Direction: Please copy out, word for word, every line of the records from the line containing "Click the admin@mishraweb.com" through the end of the records, both ends included. Omit the pictures.

Exercise material:
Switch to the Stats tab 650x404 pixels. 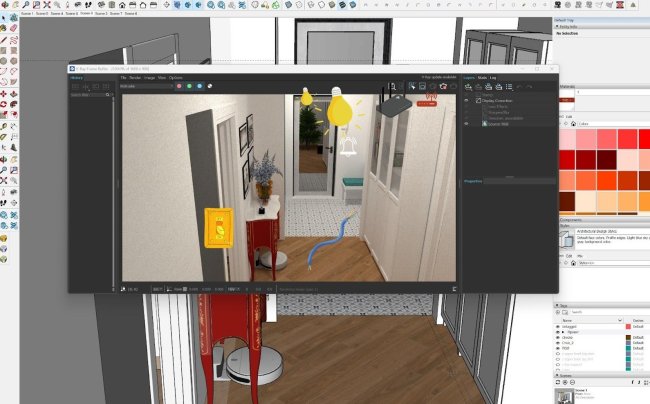click(482, 77)
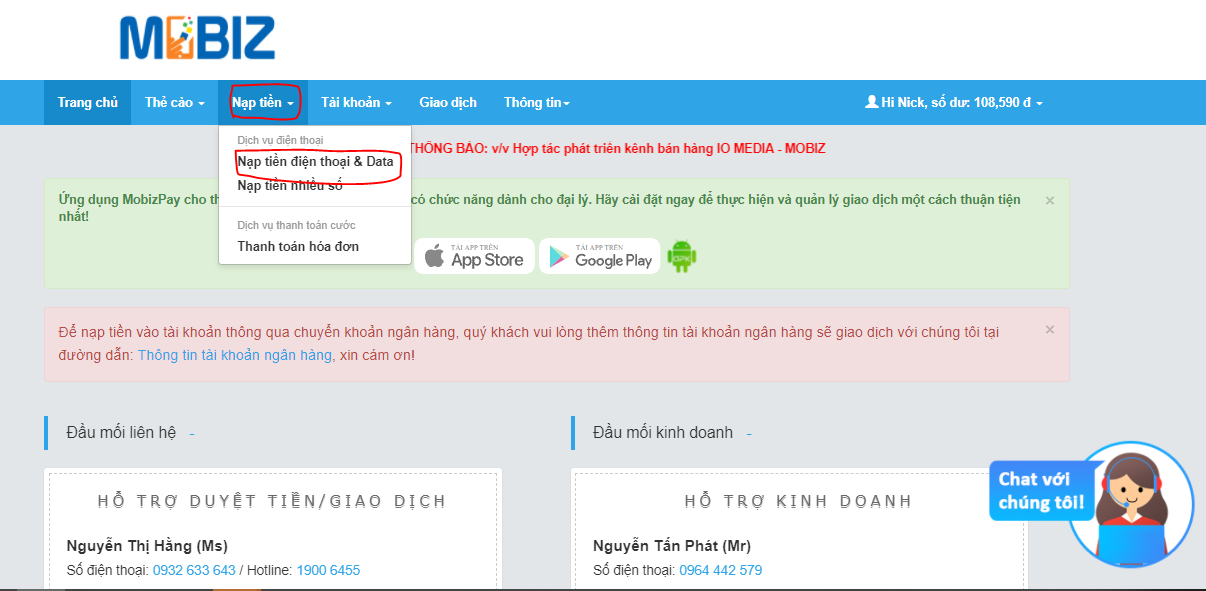The width and height of the screenshot is (1206, 591).
Task: Click the MOBIZ logo
Action: coord(197,39)
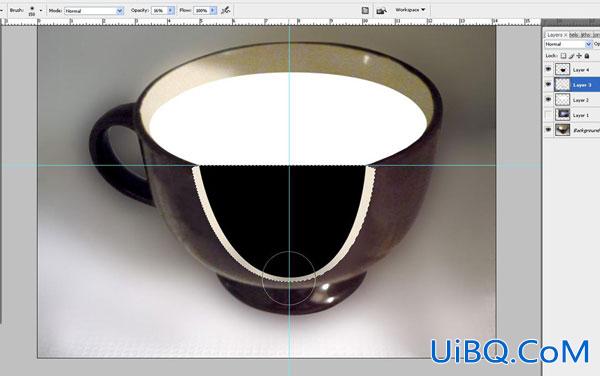Expand the Opacity slider arrow
The width and height of the screenshot is (600, 376).
(x=171, y=11)
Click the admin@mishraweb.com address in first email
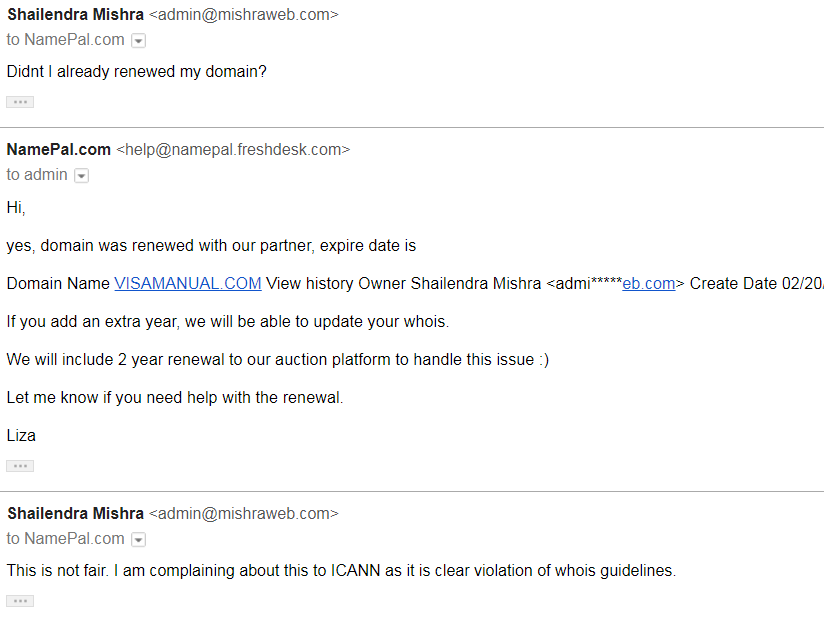The image size is (824, 625). pyautogui.click(x=244, y=14)
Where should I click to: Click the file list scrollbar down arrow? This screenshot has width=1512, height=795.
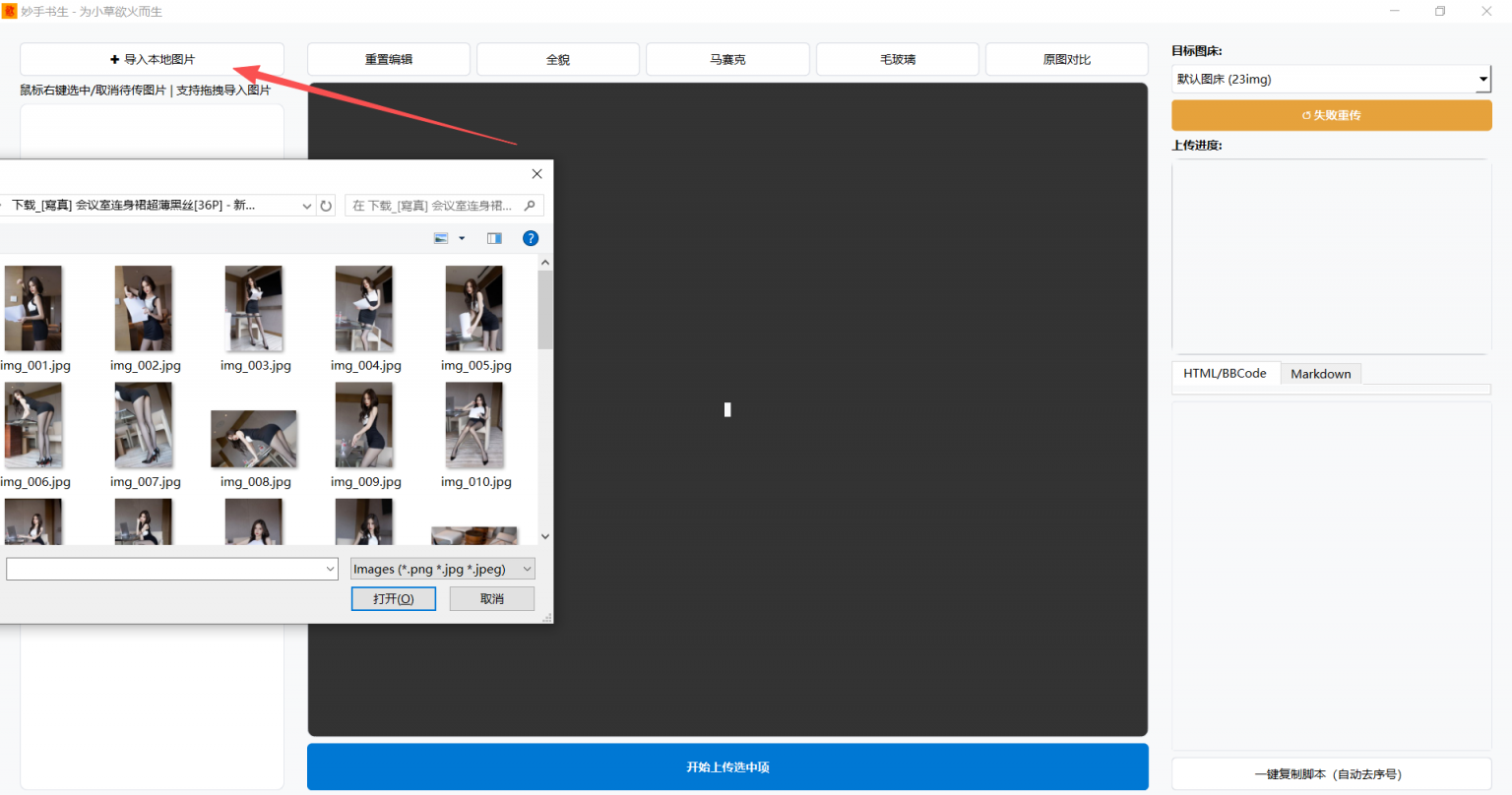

Reply:
Click the admin@mishraweb.com address in first email
The image size is (824, 625). pyautogui.click(x=244, y=14)
Where should I click to: Click the file list scrollbar down arrow? This screenshot has width=1512, height=795.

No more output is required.